» WORK REQUIRED
Below is a block of data; give all of it again word for word.

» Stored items
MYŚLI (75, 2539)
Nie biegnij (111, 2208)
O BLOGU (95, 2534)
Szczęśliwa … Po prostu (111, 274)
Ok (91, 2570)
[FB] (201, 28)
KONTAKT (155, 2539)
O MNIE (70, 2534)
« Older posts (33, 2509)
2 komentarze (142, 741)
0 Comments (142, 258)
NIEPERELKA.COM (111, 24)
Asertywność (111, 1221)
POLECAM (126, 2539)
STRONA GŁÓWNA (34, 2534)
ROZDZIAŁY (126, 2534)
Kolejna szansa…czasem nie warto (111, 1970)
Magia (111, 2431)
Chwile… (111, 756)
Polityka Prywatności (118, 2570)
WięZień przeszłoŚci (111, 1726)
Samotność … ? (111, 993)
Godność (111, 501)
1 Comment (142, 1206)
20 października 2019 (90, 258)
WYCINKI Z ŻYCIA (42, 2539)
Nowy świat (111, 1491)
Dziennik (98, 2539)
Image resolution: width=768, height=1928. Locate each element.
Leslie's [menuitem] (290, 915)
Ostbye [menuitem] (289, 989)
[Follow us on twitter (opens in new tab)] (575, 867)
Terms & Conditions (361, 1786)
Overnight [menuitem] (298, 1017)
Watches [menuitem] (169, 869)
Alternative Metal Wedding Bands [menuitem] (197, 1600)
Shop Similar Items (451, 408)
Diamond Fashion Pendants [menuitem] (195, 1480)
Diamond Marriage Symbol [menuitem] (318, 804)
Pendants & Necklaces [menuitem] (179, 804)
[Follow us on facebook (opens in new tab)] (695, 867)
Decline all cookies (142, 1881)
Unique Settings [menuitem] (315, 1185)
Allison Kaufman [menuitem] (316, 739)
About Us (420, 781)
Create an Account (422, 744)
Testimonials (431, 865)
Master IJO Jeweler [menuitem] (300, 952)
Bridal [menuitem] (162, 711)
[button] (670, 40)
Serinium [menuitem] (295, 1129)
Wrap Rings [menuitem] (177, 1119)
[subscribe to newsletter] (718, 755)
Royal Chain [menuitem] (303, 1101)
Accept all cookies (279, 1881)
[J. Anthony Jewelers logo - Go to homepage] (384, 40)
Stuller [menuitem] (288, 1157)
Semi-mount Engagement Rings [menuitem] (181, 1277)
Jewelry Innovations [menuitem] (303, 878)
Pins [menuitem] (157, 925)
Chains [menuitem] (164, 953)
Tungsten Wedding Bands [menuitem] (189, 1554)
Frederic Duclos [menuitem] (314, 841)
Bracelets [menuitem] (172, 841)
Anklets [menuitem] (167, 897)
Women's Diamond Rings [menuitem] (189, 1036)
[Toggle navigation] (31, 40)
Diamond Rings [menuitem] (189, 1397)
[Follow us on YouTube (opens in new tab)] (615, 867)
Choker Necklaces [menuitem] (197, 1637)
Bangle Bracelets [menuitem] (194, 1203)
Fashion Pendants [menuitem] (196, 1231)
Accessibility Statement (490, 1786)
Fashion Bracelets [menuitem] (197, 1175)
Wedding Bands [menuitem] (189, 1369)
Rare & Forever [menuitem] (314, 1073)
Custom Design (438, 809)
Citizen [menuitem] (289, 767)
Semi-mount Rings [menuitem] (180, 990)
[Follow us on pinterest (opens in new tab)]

» ANSWER
MYŚLI (75, 2539)
Nie biegnij (111, 2208)
O BLOGU (95, 2534)
Szczęśliwa … Po prostu (111, 274)
Ok (91, 2570)
[FB] (201, 28)
KONTAKT (155, 2539)
O MNIE (70, 2534)
« Older posts (33, 2509)
2 komentarze (142, 741)
0 Comments (142, 258)
NIEPERELKA.COM (111, 24)
Asertywność (111, 1221)
POLECAM (126, 2539)
STRONA GŁÓWNA (34, 2534)
ROZDZIAŁY (126, 2534)
Kolejna szansa…czasem nie warto (111, 1970)
Magia (111, 2431)
Chwile… (111, 756)
Polityka Prywatności (118, 2570)
WięZień przeszłoŚci (111, 1726)
Samotność … ? (111, 993)
Godność (111, 501)
1 Comment (142, 1206)
20 października 2019 (90, 258)
WYCINKI Z ŻYCIA (42, 2539)
Nowy świat (111, 1491)
Dziennik (98, 2539)
Image resolution: width=768, height=1928. Locate each element.
Leslie's [menuitem] (290, 915)
Ostbye [menuitem] (289, 989)
[Follow us on twitter (opens in new tab)] (575, 867)
Terms & Conditions (361, 1786)
Overnight [menuitem] (298, 1017)
Watches [menuitem] (169, 869)
Alternative Metal Wedding Bands [menuitem] (197, 1600)
Shop Similar Items (451, 408)
Diamond Fashion Pendants [menuitem] (195, 1480)
Diamond Marriage Symbol [menuitem] (318, 804)
Pendants & Necklaces [menuitem] (179, 804)
[Follow us on facebook (opens in new tab)] (695, 867)
Decline all cookies (142, 1881)
Unique Settings [menuitem] (315, 1185)
Allison Kaufman [menuitem] (316, 739)
About Us (420, 781)
Create an Account (422, 744)
Testimonials (431, 865)
Master IJO Jeweler [menuitem] (300, 952)
Bridal [menuitem] (162, 711)
[button] (670, 40)
Serinium [menuitem] (295, 1129)
Wrap Rings [menuitem] (177, 1119)
[subscribe to newsletter] (718, 755)
Royal Chain [menuitem] (303, 1101)
Accept all cookies (279, 1881)
[J. Anthony Jewelers logo - Go to homepage] (384, 40)
Stuller [menuitem] (288, 1157)
Semi-mount Engagement Rings [menuitem] (181, 1277)
Jewelry Innovations [menuitem] (303, 878)
Pins [menuitem] (157, 925)
Chains [menuitem] (164, 953)
Tungsten Wedding Bands [menuitem] (189, 1554)
Frederic Duclos [menuitem] (314, 841)
Bracelets [menuitem] (172, 841)
Anklets [menuitem] (167, 897)
Women's Diamond Rings [menuitem] (189, 1036)
[Toggle navigation] (31, 40)
Diamond Rings [menuitem] (189, 1397)
[Follow us on YouTube (opens in new tab)] (615, 867)
Choker Necklaces [menuitem] (197, 1637)
Bangle Bracelets [menuitem] (194, 1203)
Fashion Pendants [menuitem] (196, 1231)
Accessibility Statement (490, 1786)
Fashion Bracelets [menuitem] (197, 1175)
Wedding Bands [menuitem] (189, 1369)
Rare & Forever [menuitem] (314, 1073)
Custom Design (438, 809)
Citizen [menuitem] (289, 767)
Semi-mount Rings [menuitem] (180, 990)
[Follow us on pinterest (opens in new tab)]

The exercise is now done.